«Il y a de la place pour vous ou le fauteuil roulant de madame Fay
Wray, mais pas les deux», vous explique poliment le chauffeur à l'aéroport Marco Polo de Venise. Devinez qui reste derrière. Les Journées du cinéma muet, inaugurant cette (seizième) année leur déménagement de Pordenone au minuscule bourg médiéval de Sacile, sont ce genre de manifestation.
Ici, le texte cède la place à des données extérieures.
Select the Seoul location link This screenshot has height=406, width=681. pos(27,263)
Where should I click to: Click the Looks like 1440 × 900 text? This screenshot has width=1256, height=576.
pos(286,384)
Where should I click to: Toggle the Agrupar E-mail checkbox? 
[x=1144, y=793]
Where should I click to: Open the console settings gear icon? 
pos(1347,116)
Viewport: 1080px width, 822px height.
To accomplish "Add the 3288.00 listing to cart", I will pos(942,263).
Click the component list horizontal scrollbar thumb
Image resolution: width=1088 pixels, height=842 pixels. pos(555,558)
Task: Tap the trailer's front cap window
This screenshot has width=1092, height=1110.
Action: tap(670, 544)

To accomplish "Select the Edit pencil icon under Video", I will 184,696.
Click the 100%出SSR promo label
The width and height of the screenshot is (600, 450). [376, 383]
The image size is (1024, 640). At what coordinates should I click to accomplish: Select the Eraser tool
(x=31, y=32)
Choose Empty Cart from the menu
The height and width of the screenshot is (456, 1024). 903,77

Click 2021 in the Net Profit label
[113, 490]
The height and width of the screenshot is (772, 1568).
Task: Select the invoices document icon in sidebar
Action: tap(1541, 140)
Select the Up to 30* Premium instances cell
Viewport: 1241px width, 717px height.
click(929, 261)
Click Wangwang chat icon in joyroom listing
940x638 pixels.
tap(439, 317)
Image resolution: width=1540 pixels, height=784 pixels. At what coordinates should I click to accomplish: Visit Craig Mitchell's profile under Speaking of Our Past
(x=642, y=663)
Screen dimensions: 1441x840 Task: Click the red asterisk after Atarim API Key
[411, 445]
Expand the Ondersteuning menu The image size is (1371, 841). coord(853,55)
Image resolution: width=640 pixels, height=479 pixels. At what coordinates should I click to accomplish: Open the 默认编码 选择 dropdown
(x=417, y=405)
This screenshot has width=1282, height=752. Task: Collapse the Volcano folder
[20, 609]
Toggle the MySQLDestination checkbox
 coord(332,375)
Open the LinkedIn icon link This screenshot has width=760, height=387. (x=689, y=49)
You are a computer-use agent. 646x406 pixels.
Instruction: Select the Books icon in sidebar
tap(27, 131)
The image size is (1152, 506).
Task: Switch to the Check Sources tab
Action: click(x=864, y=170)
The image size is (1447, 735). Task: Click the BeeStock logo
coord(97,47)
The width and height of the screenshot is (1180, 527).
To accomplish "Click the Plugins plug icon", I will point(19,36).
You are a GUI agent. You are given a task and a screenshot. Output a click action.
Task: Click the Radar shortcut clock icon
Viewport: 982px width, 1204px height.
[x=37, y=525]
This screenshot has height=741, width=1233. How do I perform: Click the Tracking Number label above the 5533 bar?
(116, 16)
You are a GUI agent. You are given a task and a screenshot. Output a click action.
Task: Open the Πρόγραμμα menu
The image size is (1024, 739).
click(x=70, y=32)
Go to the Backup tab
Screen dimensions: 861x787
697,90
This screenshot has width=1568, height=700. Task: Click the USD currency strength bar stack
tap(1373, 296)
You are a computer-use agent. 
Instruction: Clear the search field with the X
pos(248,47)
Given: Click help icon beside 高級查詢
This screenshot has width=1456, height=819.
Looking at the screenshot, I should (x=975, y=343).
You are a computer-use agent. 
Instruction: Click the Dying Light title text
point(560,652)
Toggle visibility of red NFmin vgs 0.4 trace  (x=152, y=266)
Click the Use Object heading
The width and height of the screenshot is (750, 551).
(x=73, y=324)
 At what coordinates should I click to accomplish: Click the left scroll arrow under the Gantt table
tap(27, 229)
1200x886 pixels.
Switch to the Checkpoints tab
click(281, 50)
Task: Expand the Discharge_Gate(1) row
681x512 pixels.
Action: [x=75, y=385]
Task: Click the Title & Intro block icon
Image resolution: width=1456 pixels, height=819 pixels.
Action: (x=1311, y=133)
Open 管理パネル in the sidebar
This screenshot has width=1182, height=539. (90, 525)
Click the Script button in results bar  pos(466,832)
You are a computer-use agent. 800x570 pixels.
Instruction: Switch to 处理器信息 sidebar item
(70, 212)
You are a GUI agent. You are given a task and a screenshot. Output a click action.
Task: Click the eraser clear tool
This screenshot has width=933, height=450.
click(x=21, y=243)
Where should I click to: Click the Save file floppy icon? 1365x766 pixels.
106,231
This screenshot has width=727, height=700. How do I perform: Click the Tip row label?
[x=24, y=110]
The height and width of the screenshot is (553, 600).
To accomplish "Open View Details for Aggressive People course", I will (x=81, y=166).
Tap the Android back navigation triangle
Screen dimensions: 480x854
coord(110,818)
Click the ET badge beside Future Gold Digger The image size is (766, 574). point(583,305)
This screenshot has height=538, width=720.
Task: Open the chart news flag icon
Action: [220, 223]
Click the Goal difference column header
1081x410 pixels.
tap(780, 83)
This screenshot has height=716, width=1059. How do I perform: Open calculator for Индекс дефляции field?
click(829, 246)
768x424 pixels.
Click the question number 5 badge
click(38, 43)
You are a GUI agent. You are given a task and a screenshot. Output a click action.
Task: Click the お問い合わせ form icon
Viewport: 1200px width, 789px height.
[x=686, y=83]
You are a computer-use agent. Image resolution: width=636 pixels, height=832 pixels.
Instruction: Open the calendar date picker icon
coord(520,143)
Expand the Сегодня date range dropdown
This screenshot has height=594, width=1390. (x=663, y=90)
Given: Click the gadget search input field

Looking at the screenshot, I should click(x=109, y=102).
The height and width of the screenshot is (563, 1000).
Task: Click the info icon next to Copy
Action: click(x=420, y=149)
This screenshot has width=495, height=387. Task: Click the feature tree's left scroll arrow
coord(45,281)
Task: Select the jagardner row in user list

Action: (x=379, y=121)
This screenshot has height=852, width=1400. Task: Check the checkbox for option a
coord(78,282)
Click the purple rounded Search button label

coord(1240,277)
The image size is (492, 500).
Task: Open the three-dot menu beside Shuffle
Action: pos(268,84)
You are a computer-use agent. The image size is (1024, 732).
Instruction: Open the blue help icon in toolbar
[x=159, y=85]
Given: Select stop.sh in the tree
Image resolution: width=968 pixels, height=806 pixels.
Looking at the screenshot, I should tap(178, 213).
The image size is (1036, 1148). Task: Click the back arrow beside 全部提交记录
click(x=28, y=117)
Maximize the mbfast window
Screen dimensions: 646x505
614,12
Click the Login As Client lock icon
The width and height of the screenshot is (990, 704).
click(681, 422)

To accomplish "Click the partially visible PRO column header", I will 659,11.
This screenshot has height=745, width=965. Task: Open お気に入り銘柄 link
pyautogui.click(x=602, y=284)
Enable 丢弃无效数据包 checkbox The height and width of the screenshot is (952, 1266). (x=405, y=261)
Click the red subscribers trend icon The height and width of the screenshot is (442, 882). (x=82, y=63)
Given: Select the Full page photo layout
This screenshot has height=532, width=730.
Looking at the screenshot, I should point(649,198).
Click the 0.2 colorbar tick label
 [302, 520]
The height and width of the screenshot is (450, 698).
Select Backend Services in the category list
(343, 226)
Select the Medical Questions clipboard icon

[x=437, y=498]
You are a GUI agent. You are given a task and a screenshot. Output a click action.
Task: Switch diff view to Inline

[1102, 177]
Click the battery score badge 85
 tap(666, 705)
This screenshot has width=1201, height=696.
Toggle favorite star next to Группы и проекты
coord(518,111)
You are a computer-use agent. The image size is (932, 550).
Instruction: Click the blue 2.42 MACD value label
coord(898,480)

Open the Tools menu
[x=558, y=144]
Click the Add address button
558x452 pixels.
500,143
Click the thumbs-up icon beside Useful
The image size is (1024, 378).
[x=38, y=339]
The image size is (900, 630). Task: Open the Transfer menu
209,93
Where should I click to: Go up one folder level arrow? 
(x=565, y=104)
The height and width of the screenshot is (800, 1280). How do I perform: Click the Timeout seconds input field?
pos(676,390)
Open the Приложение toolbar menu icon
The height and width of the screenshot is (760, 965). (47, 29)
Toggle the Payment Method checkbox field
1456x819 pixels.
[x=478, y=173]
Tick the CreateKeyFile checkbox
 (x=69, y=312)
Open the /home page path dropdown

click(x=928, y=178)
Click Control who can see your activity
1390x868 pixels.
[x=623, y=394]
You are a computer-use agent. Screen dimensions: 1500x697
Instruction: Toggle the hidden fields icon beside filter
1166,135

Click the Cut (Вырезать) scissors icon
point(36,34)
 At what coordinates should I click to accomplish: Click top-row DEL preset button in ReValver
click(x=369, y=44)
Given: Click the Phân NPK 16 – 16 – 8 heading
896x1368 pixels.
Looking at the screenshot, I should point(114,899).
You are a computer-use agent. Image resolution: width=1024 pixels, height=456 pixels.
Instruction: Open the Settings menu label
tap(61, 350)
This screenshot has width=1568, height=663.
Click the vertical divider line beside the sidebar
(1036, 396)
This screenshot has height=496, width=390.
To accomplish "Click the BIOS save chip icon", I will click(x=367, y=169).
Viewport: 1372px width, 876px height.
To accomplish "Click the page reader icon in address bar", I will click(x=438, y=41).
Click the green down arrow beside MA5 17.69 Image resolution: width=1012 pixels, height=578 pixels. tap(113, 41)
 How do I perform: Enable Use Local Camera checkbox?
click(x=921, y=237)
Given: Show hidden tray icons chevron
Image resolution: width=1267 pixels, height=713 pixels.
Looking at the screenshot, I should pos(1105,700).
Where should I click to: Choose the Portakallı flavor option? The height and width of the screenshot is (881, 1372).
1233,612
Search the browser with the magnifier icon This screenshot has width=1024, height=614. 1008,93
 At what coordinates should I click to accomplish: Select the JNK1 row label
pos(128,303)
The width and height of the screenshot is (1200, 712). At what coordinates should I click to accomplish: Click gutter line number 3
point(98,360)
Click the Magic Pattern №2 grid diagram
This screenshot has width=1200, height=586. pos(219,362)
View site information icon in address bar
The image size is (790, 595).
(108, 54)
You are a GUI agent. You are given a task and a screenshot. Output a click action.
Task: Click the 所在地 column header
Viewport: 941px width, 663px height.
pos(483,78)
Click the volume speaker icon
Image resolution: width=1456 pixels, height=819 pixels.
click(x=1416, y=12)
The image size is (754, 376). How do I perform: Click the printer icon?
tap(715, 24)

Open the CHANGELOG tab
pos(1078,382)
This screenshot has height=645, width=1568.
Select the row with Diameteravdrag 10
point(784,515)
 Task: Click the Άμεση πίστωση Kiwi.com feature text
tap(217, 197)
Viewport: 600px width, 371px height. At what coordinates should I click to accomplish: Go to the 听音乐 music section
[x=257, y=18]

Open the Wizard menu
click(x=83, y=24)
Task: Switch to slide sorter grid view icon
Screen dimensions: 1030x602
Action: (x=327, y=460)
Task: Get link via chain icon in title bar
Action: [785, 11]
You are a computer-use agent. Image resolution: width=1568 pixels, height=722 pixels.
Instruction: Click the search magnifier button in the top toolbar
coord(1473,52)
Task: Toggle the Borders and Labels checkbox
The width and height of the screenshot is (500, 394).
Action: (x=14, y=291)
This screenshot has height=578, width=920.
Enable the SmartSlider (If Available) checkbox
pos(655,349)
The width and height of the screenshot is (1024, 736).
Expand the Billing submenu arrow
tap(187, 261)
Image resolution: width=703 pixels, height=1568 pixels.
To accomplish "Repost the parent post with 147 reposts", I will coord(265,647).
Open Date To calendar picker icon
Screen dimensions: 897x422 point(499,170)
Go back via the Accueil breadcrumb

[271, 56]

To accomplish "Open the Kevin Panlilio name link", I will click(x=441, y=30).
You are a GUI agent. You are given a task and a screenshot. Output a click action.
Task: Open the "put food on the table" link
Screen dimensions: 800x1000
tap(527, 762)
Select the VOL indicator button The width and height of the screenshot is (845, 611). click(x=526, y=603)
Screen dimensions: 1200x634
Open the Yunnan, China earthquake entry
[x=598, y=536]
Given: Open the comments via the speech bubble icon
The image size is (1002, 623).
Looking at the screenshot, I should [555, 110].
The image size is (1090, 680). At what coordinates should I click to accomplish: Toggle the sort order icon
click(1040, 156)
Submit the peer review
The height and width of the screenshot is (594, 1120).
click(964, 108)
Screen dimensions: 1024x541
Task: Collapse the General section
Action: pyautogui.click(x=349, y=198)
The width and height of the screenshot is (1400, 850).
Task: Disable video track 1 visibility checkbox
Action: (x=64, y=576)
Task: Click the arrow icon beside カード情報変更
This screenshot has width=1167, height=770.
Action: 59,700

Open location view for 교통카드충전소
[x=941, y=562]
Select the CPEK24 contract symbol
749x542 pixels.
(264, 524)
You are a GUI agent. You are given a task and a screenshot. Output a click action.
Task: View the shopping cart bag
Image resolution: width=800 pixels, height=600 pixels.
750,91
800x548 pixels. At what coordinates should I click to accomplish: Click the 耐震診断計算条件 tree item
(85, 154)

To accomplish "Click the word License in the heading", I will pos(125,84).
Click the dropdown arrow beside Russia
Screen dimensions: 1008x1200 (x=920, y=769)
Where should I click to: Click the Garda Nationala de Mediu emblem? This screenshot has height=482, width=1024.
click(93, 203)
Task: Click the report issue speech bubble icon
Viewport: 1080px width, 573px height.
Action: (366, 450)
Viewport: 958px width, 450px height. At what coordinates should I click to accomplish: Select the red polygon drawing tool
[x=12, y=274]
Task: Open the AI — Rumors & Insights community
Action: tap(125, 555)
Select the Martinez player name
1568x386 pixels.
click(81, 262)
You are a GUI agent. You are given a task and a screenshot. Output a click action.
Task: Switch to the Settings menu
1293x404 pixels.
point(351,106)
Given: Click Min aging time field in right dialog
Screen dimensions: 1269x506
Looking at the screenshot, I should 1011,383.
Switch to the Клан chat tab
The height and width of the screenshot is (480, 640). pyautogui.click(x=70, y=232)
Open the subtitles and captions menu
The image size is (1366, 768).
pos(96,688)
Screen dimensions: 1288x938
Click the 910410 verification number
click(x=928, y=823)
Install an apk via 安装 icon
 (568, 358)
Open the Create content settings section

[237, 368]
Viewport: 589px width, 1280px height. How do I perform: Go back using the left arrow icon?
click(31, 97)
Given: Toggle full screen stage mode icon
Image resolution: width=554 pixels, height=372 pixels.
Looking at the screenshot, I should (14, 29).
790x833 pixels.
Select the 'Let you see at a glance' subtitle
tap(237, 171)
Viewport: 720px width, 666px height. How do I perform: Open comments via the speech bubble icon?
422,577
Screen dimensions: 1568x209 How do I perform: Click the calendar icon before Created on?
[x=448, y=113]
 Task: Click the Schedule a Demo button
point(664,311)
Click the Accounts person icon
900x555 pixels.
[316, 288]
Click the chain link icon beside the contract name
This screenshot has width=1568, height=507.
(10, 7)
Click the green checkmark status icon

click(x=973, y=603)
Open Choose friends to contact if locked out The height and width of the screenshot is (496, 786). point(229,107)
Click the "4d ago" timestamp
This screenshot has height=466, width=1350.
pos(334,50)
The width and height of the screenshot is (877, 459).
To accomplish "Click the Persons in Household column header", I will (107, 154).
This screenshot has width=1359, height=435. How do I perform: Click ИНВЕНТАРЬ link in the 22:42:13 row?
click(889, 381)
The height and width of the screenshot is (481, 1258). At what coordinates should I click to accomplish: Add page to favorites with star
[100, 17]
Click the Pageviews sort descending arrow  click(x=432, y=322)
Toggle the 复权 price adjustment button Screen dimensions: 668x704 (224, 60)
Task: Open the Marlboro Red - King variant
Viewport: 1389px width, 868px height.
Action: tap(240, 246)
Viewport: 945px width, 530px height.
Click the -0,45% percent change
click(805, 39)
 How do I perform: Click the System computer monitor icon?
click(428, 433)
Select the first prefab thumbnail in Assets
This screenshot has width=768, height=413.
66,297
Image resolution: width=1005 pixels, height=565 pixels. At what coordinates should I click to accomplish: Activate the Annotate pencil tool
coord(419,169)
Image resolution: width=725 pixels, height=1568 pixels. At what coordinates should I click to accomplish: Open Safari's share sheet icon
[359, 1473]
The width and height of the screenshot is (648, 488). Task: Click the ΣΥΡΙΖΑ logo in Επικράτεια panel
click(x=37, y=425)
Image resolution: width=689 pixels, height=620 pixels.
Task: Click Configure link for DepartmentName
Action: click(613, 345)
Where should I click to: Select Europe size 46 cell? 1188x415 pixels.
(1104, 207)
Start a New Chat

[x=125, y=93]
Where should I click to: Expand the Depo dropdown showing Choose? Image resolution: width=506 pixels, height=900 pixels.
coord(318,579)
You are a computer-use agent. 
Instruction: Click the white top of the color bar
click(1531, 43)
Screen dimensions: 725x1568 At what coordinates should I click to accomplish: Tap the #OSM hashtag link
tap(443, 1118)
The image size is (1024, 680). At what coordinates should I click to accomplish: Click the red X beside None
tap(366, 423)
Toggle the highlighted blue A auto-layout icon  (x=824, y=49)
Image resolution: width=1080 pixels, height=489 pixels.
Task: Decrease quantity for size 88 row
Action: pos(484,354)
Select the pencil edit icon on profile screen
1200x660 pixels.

Le lendemain, vous vous retrouviez un rang devant la dame qui jouait Mitzi la veille dans la Marche nuptiale en face d'Eric von Stroheim, elle-même gloussant de bon coeur en regardant l'admirable Kid Brother de Harold Lloyd, présenté par la petite fille du grand binoclard. «I'll remember it always», a dit la fiancée de King Kong devant l'orgie d'affection qui précéda la séance, en écho à une célèbre réplique du film de Stroheim. C'était la première grande visite d'une légende du muet pour ce coriace festival qui, cette année, disposait de deux bonnes salles au lieu du Verdi à Pordenone: la salle paroissiale sous le campanile du XVIe, et l'étonnant Teatro Zancanaro, où se produisit jadis Pier Paolo Pasolini dans Blanche Neige; à l'âge de 8 ans il jouait un des sept nains (Sneezy?).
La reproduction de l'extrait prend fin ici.